A veterinary specialist anesthetized the dogs outside of the MRI suite. While the dogs were under anesthetic, a targeted bacteriological assay was performed in the neck of each dog between the shoulder blades.

"We examined the neck region because, according to information from the veterinarians, this is one of the few representative places on dogs that is particularly unhygienic and where most of the skin infections are encountered. This was followed by an examination of the oral mucosa in the left half of the dog's oral cavity," the authors noted. "MRI was always performed using standard surface receiver coil for the head (16-channel head coil) and the 32-channel body coil."

Following the canine radiologic examinations, standardized cleaning and disinfection of the exposed scanner were performed, after which regular MRI examinations of humans were resumed. The coils were used without protective films and had direct contact with the animals. After the cleaning and disinfection process, the bacteriological load of the MRI scanner was determined.

In addition, the researchers measured the bacteriological load of MRI scanners at two other European hospitals where only humans are examined (and never animals).

Clean dogs, dirty beards

The researchers found a significantly higher bacterial load in specimens taken from the men's beards compared with the dogs' fur (p = 0.036). All of the men showed high microbial counts, whereas only 23 out of 30 dogs had high microbial counts, and seven dogs had moderate microbial counts. Furthermore, human-pathogenic micro-organisms were more frequently found in human beards (7/18) than in dog fur (4/30), although this difference did not reach statistical significance (p = 0.074).

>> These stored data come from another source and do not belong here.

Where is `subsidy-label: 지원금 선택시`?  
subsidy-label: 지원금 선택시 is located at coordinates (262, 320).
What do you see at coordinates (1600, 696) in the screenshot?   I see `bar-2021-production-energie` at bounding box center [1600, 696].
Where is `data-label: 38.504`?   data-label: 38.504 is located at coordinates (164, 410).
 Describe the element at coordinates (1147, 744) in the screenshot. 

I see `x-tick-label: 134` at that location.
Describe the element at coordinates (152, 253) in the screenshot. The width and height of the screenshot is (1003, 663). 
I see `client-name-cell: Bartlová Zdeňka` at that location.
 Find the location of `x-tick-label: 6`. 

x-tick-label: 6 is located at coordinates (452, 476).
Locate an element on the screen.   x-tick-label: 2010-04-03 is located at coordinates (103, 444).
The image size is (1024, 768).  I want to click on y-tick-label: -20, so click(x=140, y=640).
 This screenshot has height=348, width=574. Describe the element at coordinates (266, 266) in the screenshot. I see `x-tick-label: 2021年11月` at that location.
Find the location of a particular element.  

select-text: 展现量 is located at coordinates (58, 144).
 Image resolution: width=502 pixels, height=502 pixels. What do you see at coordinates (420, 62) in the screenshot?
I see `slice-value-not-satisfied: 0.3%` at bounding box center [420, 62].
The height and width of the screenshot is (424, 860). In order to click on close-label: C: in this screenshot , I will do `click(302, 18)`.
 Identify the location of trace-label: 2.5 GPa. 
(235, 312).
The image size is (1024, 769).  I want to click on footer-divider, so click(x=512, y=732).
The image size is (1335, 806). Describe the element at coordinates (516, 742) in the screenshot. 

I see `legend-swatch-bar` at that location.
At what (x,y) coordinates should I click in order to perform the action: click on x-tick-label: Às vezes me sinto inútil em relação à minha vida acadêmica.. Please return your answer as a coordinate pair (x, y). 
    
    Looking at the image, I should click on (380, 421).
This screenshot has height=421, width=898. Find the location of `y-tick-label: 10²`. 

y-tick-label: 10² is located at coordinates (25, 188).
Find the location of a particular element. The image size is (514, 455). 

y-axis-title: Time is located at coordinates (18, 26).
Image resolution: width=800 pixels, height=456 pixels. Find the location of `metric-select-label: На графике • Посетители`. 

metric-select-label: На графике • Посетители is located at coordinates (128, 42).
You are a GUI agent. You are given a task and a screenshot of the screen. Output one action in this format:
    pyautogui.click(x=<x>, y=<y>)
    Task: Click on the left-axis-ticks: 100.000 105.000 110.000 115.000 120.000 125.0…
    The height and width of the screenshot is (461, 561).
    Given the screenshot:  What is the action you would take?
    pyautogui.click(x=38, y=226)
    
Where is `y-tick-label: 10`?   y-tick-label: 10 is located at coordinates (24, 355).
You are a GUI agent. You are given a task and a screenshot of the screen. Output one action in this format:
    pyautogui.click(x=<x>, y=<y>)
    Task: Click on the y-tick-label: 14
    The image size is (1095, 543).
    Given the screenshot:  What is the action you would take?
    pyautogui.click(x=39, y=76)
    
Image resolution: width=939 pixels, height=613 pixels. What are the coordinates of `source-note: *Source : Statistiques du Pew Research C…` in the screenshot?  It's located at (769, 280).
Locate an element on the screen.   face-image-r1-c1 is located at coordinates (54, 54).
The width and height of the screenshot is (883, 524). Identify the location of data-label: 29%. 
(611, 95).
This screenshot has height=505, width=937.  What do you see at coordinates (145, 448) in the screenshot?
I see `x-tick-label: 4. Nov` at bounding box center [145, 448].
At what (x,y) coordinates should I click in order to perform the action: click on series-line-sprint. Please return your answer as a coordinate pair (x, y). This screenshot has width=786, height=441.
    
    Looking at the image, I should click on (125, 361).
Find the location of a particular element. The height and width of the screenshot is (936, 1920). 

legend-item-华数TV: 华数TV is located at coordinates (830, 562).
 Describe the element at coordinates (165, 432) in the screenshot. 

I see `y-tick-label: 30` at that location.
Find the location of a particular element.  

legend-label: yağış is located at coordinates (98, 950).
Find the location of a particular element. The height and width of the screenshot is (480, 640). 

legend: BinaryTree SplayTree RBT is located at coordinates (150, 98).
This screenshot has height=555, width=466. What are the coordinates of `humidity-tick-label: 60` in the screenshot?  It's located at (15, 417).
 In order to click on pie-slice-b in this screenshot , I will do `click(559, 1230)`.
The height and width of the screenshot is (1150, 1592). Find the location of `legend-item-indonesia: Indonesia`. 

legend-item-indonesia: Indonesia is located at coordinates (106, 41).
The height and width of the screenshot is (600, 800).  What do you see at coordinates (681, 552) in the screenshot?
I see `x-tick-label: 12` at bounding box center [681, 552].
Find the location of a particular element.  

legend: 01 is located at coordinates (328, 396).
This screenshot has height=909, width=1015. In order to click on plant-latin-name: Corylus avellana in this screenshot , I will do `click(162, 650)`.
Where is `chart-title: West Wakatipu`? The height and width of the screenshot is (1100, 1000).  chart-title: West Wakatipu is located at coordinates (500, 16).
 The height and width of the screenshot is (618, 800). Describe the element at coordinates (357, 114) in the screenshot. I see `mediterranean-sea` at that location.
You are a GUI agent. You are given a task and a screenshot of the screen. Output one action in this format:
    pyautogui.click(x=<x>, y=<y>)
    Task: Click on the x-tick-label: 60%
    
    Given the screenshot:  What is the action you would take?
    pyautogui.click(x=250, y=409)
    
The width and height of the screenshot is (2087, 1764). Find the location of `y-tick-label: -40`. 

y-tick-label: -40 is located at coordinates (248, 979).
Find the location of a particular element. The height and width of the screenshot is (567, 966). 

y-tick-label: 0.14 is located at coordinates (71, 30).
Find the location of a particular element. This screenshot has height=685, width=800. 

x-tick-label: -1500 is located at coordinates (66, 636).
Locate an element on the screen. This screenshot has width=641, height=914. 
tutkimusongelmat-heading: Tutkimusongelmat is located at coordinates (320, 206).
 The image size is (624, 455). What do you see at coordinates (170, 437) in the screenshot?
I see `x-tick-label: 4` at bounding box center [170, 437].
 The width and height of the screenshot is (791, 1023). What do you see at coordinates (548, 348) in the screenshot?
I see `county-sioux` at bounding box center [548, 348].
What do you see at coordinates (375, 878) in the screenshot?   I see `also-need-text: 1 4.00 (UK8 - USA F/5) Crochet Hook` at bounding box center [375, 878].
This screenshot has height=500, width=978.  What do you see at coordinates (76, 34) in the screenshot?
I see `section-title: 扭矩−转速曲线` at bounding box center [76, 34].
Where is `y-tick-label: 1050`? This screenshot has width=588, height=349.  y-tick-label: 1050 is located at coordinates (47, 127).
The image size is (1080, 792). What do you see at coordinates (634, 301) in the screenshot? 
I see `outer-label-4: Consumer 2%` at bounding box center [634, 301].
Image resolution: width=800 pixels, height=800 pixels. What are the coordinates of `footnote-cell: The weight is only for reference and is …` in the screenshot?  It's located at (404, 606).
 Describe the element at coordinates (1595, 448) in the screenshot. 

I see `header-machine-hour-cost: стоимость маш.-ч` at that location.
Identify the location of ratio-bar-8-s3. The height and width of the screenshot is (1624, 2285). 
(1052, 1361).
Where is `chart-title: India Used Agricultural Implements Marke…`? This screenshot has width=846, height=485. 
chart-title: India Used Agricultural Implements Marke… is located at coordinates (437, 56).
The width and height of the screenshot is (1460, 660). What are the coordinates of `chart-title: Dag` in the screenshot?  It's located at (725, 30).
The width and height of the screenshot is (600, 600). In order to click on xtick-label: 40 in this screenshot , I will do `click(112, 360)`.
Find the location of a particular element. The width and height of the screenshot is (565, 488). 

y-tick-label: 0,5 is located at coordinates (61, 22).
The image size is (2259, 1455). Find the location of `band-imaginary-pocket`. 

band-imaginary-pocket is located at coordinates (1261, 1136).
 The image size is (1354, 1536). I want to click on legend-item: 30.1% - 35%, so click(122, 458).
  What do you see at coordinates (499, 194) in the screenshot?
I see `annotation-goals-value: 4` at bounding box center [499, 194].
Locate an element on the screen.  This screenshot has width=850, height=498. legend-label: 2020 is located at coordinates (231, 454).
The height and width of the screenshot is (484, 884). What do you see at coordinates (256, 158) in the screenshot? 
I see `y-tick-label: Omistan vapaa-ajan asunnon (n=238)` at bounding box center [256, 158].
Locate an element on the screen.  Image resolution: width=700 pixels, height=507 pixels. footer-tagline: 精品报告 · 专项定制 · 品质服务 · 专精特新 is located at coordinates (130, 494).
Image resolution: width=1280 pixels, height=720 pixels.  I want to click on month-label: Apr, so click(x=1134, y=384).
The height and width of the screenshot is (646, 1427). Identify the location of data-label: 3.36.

More microbes were found in human oral cavities than in dog oral cavities (p < 0.001).

Number of bacterial CFU in beards vs. dogs
  Beard of men (%) Fur of dogs (%) p-value
Low 0 0 0.036
Moderate 0 7 (23.3)  
High 18 (100) 23 (76.7)  
Presence of human-pathogenic microbes
No 11 (61.1) 26 (86.7) 0.074
Yes 7 (38.9) 4 (13.3)  
Source: Dr. Andreas Gutzeit.

The seven human-pathogenic bacteria in the men included five cases of Enterococcus faecalis and two cases of Staphylococcus aureus. The four human-pathogenic bacteria found in the dogs coat included one case of S. aureus, two cases of Moraxella, and one case of Enterococcus.

After the MRI exams of the dogs, routine scanner disinfection was undertaken and the CFU found in specimens isolated from the MRI scanning table and receiver coils showed significantly lower bacteria count compared with "human" MRI scanners (p < 0.05).

"On the basis of these findings, dogs can be considered as 'clean' compared with bearded men," the authors wrote. "We also showed that MRI scanners and receiver coils used for clinical studies bear considerable bacterial contamination risk with human-pathogenic microbes. After dog examinations and standardized scanner disinfection, the scanners are clean and have almost no detectable remaining bacteria."

Cutting hospital infections

In the drive to reduce healthcare associated infections, arguably the central question should not be whether dogs should be allowed to undergo imaging in hospitals, but rather radiologists should focus on the knowledge and perception of hygiene and understand what poses real danger and risk to patients, they continued.

The issue of how informed hospital staff are concerning hygiene and effectiveness in reducing the specific risk is also critical. In a well-managed and hygiene-aware department, the question of whether a dog has undergone an MRI examination prior to clinical human scanning should become irrelevant, the authors believe.

They said they are not aware of any international standards for MRI hygiene, which tends to be organized individually in each hospital, and the few publications about hygiene and animals do not give clear recommendations for radiology departments.

Finally, the authors noted the limitations of their study. They only investigated the hygiene conditions of MRI scanners at three hospitals, and they cannot be certain their findings can be generalized. Also, they only examined 30 dogs and 18 bearded men, so there is a gender bias as no women were included in their study. In addition, they did not explicitly look for other micro-organisms such as worms or fleas.